**Selected passage**
---
To address these issues raised regarding CNNs, such as parameter redundancy and a limited ability to handle spatial and scale variations, researchers have introduced various CNN variants to improve the models and enhance the performance and adaptability of CNNs. Wang et al. [
34] proposed a model known as the expansion spectral–spatial attention network. It introduces expansion convolution as a dual-branch feature extraction unit, which expands the receptive field of input patches, enhancing the perception of large-scale features. In Ref. [
35], kernel-guided deformable convolution was used to dynamically adjust the sampling positions of the convolution kernel, extracting pure spatial–spectral information from the local neighbourhood. Zhao et al. [
36] presented a grouped separable convolution model, which combines grouped convolution and separable convolution to reduce the number of parameters and improve computational efficiency. By introducing different convolution operations and sampling mechanisms, these CNN variants effectively increase the receptive field range of the model and more effectively capture spectral, structural, textural, and spatial shape information in images without introducing extra parameters. They also reduce the number of parameters and computational complexity in the network, allowing the model to maintain efficient performance even in resource-constrained environments.
HSI data typically contain many spectral bands, where certain bands are more important for classification tasks and others may contain noise or redundant information. Attention mechanisms [
37,
38,
39,
40,
41] can assist models to automatically learn and focus on crucial features. The introduction of Vision Transformer [
42,
43,
44,
45,
46] has opened new avenues for attention-based model design. Visual Transformers use multi-head self-attention mechanisms (MHSAs) and feedforward neural networks for feature extraction instead of CNNs. Through MHSAs, transformers can globally model the relationships within the entire input sequence, enabling more effective capturing of global dependencies in images. Each MHSA head can focus on different correlations, allowing transformers to learn richer and more diverse feature representations. In contrast, relying solely on CNNs for feature representation is limited by fixed convolution kernels and pooling operations. This may fail to capture diverse features within the input. Many researchers have successfully combined transformers with other components of CNNs, achieving state-of-the-art results in image classification tasks [
47,
48,
49,
50,
51,
52].
---
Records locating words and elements
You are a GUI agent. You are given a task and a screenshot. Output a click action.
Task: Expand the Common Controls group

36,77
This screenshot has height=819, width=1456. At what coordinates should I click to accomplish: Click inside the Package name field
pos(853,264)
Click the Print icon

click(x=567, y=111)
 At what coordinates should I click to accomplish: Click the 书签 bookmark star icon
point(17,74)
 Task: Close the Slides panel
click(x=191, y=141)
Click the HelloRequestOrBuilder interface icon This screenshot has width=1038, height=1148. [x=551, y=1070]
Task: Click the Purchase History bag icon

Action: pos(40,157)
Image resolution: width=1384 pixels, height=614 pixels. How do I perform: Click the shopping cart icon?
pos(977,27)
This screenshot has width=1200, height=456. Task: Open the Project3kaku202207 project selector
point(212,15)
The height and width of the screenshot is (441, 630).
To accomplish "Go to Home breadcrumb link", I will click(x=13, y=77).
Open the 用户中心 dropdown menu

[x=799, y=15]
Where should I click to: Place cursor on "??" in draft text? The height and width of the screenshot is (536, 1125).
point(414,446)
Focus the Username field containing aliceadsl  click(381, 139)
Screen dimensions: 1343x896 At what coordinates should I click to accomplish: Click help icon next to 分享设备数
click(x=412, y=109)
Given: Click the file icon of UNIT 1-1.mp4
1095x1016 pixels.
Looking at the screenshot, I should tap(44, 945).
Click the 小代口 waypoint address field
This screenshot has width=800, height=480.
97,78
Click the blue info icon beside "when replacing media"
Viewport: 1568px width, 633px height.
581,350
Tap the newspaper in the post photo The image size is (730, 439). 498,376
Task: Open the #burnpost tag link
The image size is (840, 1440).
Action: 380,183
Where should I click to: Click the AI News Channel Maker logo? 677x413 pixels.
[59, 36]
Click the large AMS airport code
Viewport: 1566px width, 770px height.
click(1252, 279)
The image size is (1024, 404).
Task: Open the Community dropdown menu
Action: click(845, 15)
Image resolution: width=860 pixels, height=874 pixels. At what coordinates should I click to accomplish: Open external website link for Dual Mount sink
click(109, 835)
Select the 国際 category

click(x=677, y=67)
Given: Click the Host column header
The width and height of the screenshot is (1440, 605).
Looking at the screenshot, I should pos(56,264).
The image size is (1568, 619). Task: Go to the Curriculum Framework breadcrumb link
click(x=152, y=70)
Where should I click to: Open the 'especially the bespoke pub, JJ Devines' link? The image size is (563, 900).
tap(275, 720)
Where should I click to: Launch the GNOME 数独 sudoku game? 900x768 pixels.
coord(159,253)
---
**Task goal**
Answer these questions from the passage on CNN variants and attention:
1. What two kinds of convolution does the grouped separable convolution model combine?
2. What does kernel-guided deformable convolution dynamically adjust?
3. What do Visual Transformers use for feature extraction in place of CNNs?
The rows are not needed here.

**Written answer**
1. Grouped convolution and separable convolution.
2. The sampling positions of the convolution kernel.
3. Multi-head self-attention mechanisms (MHSAs) and feedforward neural networks.